Lawyer U Than Zaw Aung with reporters after the verdict was handed down. (Steve Tickner | Frontier)

Lawyer U Than Zaw Aung with reporters after the verdict was handed down. (Steve Tickner | Frontier)

The two were arrested in northern Yangon on December 12, when their investigation into the killings was at a late stage. They say police officers had invited them to meet over dinner, where they were handed rolled-up documents; they were arrested on leaving the restaurant and interrogated at a secret site for two weeks. The police have insisted on a different version of events, in which the journalists were stopped at a traffic checkpoint with the secret documents already on them.

The Reuters report on the massacre in Inn Din village, published in February, prompted a rare admission of guilt by the military, which announced in April that it had sentenced seven of its soldiers to 10 years in jail. But the military, which had denied all allegations of murder, rape and arson – and even absolved itself in an internal investigation – had been embarrassed; and this was not to be forgiven.

‘Let them speak!’

As people filed out of the courtroom on September 3, Kyaw Soe Oo’s wife Ma Chit Su Win collapsed in tears. She had spent the previous hour stifling the cries of her three-year-old daughter, Moe Thin Wai Zan. Wa Lone’s wife Ma Pan Ei Mon was absent, caring for their daughter Thet Htar Angel, born last month.
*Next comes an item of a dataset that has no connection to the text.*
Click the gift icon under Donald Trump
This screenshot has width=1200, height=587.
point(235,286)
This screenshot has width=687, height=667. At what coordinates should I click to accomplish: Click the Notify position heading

Ko Kyaw Soe Oo holds his daughter Moe Thin Wai Zin. (Steve Tickner | Frontier)

Ko Kyaw Soe Oo holds his daughter Moe Thin Wai Zin. (Steve Tickner | Frontier)

Barring a presidential pardon or amnesty, the children will grow up apart from their fathers. The baby Thet Htar Angel had not yet set eyes on Wa Lone, but Chit Su Win would later tell a press conference of her struggle to explain Kyaw Soe Oo’s jailing to a daughter who asked, “Why doesn’t father come home? Doesn’t he love us?”

After the verdict was delivered, police led Wa Lone and Kyaw Soe Oo out to the threshold of the courthouse, where they were allowed a few minutes to address reporters. They spoke with the same defiance expressed over more than two-dozen court appearances.

“We know we did nothing wrong. I have no fear. I believe in justice, democracy and freedom,” Wa Lone said. If eight months’ confinement in Yangon’s Insein Prison had worn down his and Kyaw Soe Oo’s dignity and resolve, they showed little sign of it.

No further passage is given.